**Job**. Repeat the records word for word, starting with the line that contains "Toggle the lock" and going through the line that contains "Action: pos(646,456)", with both of those lines included.

**Records supplied**.
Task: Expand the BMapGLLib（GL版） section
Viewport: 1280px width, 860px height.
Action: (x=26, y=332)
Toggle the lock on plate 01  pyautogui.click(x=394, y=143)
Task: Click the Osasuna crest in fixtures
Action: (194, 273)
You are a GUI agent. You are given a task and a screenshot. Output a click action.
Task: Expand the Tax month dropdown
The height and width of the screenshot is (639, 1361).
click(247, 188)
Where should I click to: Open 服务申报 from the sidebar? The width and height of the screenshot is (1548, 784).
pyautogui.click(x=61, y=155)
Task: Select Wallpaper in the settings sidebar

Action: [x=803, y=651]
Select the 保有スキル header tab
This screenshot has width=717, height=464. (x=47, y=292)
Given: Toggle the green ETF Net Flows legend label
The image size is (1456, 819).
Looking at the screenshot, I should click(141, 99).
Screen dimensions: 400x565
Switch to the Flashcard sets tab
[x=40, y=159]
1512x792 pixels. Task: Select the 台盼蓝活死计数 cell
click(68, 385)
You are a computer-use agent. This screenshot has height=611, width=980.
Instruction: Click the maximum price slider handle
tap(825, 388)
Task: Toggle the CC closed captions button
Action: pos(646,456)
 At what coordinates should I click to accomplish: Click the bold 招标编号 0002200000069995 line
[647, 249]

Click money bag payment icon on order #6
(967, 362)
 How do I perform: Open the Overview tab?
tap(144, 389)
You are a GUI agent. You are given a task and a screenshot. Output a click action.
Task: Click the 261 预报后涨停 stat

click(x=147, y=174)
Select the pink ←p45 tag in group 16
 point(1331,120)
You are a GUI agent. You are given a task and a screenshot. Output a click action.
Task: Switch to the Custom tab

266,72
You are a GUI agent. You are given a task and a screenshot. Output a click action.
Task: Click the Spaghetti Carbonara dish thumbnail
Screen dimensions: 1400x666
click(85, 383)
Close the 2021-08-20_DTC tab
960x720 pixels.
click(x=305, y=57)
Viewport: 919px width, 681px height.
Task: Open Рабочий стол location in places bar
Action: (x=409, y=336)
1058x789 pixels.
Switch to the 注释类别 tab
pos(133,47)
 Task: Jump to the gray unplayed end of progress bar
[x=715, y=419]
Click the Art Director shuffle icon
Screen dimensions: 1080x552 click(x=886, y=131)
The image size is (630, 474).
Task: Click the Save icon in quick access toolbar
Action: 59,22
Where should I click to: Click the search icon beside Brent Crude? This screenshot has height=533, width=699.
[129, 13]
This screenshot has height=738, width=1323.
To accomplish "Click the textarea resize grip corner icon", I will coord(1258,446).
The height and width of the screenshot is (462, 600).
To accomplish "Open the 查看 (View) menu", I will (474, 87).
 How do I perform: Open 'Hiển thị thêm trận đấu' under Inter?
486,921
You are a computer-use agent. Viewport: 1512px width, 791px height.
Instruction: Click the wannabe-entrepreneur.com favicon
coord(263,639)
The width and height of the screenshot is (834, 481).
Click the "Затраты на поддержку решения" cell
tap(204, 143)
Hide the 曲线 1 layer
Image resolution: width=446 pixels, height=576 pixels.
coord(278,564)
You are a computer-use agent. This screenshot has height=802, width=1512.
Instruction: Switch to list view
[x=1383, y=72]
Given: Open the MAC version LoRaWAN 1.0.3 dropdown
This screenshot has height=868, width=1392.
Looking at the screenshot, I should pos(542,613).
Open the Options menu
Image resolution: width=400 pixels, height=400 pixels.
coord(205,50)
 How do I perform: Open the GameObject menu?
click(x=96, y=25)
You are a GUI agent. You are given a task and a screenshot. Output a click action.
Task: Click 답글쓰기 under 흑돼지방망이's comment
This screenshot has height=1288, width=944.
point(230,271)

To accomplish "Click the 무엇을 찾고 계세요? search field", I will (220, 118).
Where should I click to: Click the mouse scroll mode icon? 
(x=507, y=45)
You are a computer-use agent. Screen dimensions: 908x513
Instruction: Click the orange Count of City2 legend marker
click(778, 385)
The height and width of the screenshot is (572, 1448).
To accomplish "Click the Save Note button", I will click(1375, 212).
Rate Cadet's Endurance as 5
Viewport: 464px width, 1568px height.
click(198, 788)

**Solution to the exercise**.
Toggle the lock on plate 01  pyautogui.click(x=394, y=143)
Task: Click the Osasuna crest in fixtures
Action: (194, 273)
You are a GUI agent. You are given a task and a screenshot. Output a click action.
Task: Expand the Tax month dropdown
The height and width of the screenshot is (639, 1361).
click(247, 188)
Where should I click to: Open 服务申报 from the sidebar? The width and height of the screenshot is (1548, 784).
pyautogui.click(x=61, y=155)
Task: Select Wallpaper in the settings sidebar

Action: [x=803, y=651]
Select the 保有スキル header tab
This screenshot has width=717, height=464. (x=47, y=292)
Given: Toggle the green ETF Net Flows legend label
The image size is (1456, 819).
Looking at the screenshot, I should click(141, 99).
Screen dimensions: 400x565
Switch to the Flashcard sets tab
[x=40, y=159]
1512x792 pixels. Task: Select the 台盼蓝活死计数 cell
click(68, 385)
You are a computer-use agent. This screenshot has height=611, width=980.
Instruction: Click the maximum price slider handle
tap(825, 388)
Task: Toggle the CC closed captions button
Action: pos(646,456)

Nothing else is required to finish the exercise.